= THE TASK =
Copy verbatim the lines of the data from the one containing "The height and width of the screenshot is (819, 1456). At" through the one containing "click(x=642, y=151)", both included.

--- Begin DATA ROWS ---

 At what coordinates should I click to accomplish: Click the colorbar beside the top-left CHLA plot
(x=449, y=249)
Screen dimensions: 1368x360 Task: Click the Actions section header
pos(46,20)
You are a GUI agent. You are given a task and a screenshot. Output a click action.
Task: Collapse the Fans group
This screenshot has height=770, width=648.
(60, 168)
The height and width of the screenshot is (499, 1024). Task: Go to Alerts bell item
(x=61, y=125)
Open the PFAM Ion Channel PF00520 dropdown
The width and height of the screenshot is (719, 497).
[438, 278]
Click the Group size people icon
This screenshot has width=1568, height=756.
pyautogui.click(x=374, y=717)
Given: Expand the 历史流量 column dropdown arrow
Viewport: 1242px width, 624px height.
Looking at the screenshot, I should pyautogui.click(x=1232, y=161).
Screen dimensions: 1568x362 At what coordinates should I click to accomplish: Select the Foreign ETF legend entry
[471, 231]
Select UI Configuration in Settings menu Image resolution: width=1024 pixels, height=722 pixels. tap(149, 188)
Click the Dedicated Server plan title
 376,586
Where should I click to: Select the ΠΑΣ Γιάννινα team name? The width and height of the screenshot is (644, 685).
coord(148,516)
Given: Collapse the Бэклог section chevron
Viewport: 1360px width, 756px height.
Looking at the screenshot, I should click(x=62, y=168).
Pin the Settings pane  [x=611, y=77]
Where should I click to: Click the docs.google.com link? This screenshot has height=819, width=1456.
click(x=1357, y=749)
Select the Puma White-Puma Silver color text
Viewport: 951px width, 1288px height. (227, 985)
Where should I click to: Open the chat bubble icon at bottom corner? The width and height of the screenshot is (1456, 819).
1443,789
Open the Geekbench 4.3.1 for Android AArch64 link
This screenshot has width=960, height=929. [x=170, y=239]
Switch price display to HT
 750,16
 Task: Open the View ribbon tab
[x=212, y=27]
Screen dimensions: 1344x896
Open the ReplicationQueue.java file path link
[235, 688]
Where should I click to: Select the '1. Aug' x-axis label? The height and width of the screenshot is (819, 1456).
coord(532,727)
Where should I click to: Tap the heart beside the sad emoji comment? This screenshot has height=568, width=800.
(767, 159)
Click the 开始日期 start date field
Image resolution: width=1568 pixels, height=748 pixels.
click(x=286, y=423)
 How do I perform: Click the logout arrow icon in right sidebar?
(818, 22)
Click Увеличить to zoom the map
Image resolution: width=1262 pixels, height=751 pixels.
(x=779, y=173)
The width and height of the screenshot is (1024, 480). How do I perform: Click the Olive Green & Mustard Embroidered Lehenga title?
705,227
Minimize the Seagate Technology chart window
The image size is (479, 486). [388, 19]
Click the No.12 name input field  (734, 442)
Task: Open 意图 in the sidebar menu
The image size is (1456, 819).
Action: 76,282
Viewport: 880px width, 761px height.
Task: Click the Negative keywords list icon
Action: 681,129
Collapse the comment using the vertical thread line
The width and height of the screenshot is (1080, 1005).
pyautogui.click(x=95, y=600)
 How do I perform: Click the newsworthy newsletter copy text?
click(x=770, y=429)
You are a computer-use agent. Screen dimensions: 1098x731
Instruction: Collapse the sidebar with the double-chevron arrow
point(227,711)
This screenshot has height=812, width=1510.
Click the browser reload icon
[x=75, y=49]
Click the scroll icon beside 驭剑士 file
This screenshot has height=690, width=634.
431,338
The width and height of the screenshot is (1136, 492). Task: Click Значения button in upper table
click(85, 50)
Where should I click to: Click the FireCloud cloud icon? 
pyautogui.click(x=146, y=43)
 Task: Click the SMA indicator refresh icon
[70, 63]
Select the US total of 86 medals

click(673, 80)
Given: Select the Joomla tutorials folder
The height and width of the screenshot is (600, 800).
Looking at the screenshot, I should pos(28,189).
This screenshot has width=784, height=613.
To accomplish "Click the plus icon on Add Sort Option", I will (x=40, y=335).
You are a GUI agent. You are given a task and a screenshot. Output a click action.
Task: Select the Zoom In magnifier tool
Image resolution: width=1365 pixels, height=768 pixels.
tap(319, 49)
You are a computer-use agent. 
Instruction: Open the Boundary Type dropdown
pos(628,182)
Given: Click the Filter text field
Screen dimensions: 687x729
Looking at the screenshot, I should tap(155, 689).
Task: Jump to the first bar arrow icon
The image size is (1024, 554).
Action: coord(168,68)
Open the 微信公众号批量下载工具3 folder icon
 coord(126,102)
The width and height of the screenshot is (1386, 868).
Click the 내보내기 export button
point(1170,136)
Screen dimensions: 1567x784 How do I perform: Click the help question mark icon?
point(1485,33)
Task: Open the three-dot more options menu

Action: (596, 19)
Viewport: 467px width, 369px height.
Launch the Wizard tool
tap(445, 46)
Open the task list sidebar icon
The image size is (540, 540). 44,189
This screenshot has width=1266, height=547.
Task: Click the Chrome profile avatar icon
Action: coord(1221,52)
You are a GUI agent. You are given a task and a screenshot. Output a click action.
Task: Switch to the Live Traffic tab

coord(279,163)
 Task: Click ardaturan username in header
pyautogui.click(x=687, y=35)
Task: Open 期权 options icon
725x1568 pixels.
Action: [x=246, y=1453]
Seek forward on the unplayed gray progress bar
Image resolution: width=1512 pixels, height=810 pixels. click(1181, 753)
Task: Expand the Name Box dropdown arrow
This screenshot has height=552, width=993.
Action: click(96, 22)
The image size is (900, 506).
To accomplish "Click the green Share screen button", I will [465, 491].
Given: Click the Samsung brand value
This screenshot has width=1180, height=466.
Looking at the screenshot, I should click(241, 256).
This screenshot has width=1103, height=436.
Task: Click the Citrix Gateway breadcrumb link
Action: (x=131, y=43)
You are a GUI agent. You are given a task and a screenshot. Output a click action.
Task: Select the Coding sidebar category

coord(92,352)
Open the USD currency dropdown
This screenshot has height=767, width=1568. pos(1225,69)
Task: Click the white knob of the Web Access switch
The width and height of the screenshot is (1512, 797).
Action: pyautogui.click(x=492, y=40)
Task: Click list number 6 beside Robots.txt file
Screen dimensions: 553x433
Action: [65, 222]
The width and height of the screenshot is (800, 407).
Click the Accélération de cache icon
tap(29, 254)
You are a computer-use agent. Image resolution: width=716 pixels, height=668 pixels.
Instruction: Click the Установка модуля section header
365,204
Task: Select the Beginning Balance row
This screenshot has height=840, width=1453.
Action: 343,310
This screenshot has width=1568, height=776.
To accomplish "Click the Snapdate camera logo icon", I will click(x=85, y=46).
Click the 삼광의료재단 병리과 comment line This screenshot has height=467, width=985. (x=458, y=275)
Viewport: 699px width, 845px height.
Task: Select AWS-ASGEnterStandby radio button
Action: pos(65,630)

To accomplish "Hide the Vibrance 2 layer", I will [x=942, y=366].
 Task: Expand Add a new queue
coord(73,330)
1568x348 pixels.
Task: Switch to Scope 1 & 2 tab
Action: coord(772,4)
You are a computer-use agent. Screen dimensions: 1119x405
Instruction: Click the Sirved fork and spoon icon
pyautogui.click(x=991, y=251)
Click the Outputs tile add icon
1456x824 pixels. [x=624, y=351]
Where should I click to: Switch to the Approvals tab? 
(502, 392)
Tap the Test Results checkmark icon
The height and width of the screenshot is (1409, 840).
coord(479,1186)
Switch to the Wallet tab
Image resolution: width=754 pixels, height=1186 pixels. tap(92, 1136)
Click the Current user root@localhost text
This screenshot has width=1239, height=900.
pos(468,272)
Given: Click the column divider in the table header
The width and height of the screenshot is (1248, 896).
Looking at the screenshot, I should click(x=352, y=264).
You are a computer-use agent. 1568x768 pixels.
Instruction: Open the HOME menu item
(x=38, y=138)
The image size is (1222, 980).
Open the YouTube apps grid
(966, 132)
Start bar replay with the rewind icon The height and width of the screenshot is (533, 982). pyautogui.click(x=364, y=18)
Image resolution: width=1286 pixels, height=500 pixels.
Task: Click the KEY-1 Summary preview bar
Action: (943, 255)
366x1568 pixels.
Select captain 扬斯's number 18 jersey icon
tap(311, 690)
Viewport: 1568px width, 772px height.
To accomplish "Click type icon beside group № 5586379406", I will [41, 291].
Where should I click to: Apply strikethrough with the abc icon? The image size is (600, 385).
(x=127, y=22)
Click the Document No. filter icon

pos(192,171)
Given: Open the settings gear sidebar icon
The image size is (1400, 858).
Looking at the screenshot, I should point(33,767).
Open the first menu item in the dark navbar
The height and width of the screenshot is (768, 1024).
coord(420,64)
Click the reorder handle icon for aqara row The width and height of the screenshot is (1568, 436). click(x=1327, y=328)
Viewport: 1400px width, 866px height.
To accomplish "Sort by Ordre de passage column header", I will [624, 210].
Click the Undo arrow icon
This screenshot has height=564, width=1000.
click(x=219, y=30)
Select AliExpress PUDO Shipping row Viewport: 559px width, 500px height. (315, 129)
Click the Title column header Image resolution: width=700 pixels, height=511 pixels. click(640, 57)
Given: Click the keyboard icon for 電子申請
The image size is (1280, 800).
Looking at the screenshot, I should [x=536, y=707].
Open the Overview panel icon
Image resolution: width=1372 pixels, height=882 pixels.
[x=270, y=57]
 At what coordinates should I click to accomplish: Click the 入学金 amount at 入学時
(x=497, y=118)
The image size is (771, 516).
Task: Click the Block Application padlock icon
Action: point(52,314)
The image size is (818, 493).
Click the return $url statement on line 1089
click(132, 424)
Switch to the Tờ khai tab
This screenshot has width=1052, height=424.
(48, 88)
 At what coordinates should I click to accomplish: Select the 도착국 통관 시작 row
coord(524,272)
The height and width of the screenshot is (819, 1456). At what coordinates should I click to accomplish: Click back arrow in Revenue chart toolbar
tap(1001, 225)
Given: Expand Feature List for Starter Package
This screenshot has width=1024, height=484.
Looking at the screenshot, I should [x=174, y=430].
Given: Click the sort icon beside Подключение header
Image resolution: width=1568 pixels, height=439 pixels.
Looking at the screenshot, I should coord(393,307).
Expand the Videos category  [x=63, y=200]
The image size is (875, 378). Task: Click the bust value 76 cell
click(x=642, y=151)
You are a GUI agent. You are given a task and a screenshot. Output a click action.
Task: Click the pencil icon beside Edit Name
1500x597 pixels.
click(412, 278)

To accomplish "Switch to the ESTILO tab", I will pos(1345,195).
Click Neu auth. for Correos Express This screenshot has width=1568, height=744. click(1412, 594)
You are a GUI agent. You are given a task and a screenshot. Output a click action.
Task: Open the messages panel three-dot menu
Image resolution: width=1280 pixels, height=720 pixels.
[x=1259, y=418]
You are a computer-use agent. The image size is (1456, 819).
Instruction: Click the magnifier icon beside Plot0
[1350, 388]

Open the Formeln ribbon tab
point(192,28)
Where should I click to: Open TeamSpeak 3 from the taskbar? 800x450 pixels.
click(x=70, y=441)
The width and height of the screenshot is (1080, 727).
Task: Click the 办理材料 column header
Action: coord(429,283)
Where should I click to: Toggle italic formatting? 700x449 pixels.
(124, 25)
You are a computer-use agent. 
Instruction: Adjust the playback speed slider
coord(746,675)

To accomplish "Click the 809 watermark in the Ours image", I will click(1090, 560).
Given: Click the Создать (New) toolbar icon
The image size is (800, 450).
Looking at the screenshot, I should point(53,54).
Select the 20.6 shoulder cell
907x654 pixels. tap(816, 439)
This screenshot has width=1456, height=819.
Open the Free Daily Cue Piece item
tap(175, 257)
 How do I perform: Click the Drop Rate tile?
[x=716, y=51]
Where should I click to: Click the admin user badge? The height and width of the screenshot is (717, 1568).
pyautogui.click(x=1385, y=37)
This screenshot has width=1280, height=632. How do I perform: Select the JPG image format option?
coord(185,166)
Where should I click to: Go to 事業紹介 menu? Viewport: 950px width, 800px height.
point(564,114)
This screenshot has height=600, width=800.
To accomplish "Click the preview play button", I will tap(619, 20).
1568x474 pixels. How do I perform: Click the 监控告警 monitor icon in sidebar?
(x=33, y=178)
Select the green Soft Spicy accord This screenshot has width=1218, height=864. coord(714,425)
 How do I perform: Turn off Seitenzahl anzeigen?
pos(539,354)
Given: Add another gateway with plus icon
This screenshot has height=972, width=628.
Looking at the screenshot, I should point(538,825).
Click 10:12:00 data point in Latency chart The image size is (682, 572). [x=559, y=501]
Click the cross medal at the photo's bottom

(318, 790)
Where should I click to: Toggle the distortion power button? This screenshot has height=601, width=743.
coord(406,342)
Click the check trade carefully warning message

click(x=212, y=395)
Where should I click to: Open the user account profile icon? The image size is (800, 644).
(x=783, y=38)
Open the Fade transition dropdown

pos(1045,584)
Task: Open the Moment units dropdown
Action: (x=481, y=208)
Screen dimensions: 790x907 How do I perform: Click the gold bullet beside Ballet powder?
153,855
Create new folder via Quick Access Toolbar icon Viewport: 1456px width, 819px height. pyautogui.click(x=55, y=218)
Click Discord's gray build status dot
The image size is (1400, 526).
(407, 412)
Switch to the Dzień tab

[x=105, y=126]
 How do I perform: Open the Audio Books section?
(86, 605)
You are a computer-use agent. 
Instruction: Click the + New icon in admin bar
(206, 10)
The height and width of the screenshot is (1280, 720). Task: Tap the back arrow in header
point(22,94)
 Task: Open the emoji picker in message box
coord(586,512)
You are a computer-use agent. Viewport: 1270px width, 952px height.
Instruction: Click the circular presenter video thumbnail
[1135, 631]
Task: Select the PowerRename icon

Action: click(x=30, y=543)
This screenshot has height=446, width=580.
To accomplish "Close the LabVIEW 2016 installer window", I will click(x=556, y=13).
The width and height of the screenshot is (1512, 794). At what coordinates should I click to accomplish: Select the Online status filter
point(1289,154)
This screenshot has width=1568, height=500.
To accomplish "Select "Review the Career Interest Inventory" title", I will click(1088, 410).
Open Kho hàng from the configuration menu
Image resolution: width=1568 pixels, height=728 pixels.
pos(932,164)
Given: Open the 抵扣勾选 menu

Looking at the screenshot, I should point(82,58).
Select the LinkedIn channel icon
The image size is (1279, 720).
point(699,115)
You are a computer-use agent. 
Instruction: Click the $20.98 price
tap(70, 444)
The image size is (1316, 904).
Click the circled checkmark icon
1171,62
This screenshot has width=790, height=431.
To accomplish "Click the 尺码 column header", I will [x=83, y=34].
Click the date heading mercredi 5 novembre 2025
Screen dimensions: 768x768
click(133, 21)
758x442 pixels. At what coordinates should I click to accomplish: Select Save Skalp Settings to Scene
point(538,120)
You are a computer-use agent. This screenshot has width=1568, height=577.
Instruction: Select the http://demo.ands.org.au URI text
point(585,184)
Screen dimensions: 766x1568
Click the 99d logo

--- End DATA ROWS ---

= RESPONSE TO THIS EXERCISE =
The height and width of the screenshot is (819, 1456). At what coordinates should I click to accomplish: Click back arrow in Revenue chart toolbar
tap(1001, 225)
Given: Expand Feature List for Starter Package
This screenshot has width=1024, height=484.
Looking at the screenshot, I should [x=174, y=430].
Given: Click the sort icon beside Подключение header
Image resolution: width=1568 pixels, height=439 pixels.
Looking at the screenshot, I should coord(393,307).
Expand the Videos category  [x=63, y=200]
The image size is (875, 378). Task: Click the bust value 76 cell
click(x=642, y=151)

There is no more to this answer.